The waiter returns with our drinks. Emily glares at my bottle of beer as if it has caused her a great disrespect. She manages a thin smile as she orders a salad for dinner.
“You could have anything on the menu and you’re getting a salad?”
“I’m not very hungry,” she says, looking out the window.
My nostrils flare as I breathe in and breathe out. “I’ll have the sirloin medium, and a baked potato,” I tell the waiter, handing him my menu.
After he leaves, Emily hits me with what’s really on her mind. “Why do you have to make everything so uncomfortable?”
“I’m not trying to make things uncomfortable.”
“I mean, even now, you’re acting like a child.”
I hold her stare until she shakes her head and looks back out the window.
We sit in silence for at least five minutes; the time straining between us. Finally, I attempt to make peace for a third time or maybe the fourth at this point. “What are you working on for your thesis right now?”
Emily brightens a bit at this. She is a true academic, and she’s likely to go on to her Ph.D. next. She never passes up an opportunity to talk about her work and she doesn’t disappoint now.
“Well, remember before you left, and I was working with the local school systems to survey kids regarding their interest in and access to counseling and psychological services?”
“Vaguely.” Now, less than enthused.
“Well, the responses were pretty wild, especially when I compared them to the same survey to their parents, regarding how they felt about mental health care when they were their children’s ages.”
“What is your plan with all of this research?”
“Really?” Emily folds her arms across her chest. “I’ve only explained my goals like six billion times, Cal.”
“I mean, I know you want to get this degree so you can go on to the next one, and then you want to teach at the college level.”
“But the research is important. I’m trying to correlate the changing attitude toward mental health care to the too-slow growth of the counseling and psychological services industry.”

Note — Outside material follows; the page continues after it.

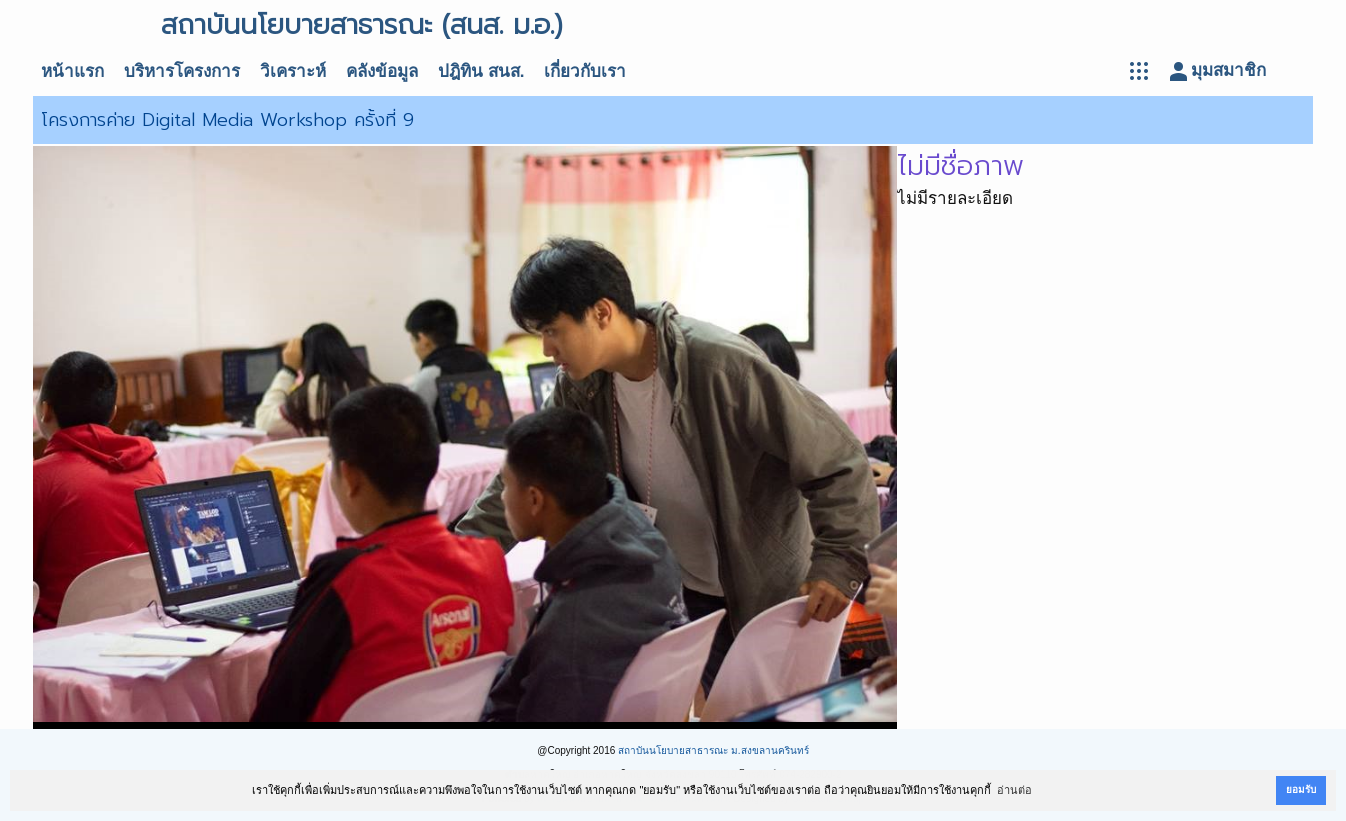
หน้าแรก (72, 71)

“And how will that help anyone? I mean, it’s not like you’re going to take your Ph.D. in social work and then go help people with it. You’re going to study it, write a paper, and then go teach people about something you’ve never once done in practice. It’s weird.”
“Cal,” she says, her jaw tense with warning, “you don’t need to say every little thing that pops into your head.”
“What? We’re talking about your studies. I’m just trying to understand. What is the point of all of this?”
“See? This is why I hang around with people like Nick, who understand what this work is all about and why it’s important.”
“Nick again. Nick’s a real hero, I suppose.”
“Don’t be an ass.”
“I’m the ass? Emily, you keep talking about this guy like he’s a god or something. I’m starting to feel like maybe I should be worried. What’s going on between you and this guy?”
“Nothing’s going on,” she snaps. “He’s in my cohort. We share similar research interests. I find him interesting.”
“More interesting than your boyfriend, the professional hockey player who flew you in for the weekend because he misses you?”
“You miss your routine more than you miss me,” Emily says.
“No, I missyou.”How many times do I have to fuckin’ say it!“I’m the one calling you all the time, not the other way around.”